The estimated increase in LERF using the McGuire Revision 3a PRA results due to McGuire extending the ILRT interval of 1 in 10 years ranges from 1.57E-07/yr for 1 test in 15.5 years to 2.86E-07/yr for 1 test in 20 years. Changes in LERF that are less than 1E-07 per year are considered very small in Reg. Guide 1.174 (Reference 4). These values are above the Reg. Guide 1.174 value for a very small change. When the increase in LERF is between 1.OE-07/yr and 1.OE-06/yr, the total LERF must be considered. For these situations, the total LERF must be less than 1.OE-05/yr. The total LERF ranges from 3.99E-06/yr to 4.12E-06/yr (1 in 15.5 years to 1 in 20 years).
Therefore, even with the conservative estimates of LERF, extending the ILRT at McGuire from 1 test in 10 years to 1 test in 15.5 years for both McGuire Revision 2 and Revision 3a results is acceptable by the Reg. Guide 1.174 guidelines.

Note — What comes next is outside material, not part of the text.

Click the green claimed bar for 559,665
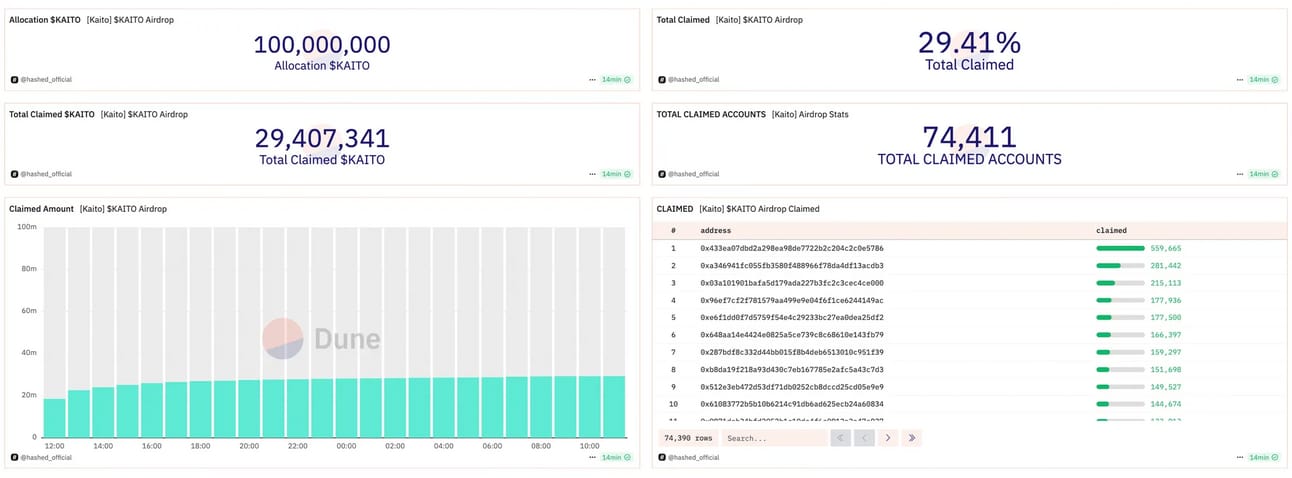Image resolution: width=1292 pixels, height=478 pixels. 1120,248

In this analysis, the contribution of Type A leakage events to LERF is not negligible.
One reason for this result is that the Class 3b frequency is based on limited data. The Class 3b frequency is based on zero failures out of 180 ILRTs. Collection of more data concerning containment leaks would provide a better estimate of the Class 3b frequency. In addition, the assumption that Class 3b represents LERF is conservative.
The contribution to LERF due to leakage events is most likely smaller than the contribution estimated in this analysis.
Furthermore, other analysis and submittals have suggested a lower probability for a Class 3b failure.
The Seabrook submittal (Reference 15) used a similar method to 12
calculate the Class 3b probability.
For the LERF portion of Class 3b, the Seabrook analysis reduced the probability by a factor of 40. In 2003 EPRI conducted a study on the risk impact contribution for revised containment leak rate testing intervals (Reference 16). The EPRI report suggests a LERF probability that is at least a factor of 10 lower than what is calculated in this analysis. The analysis also does not account for visual inspections and other detection means. These activities increase the likelihood that a containment leak would be detected prior to an event; therefore the risk associated with a leak going undetected between ILRT is somewhat lower than calculated. Considering these items the LERF is likely to be less than the calculated values.
3.3.3 CCFP Analysis The analysis calculates the CCFP for the Type A test intervals. The change in CCFP from 1 in 10 years ranges from 0.28% for 1 in 15.5 years to 0.51% for 1 in 20 years.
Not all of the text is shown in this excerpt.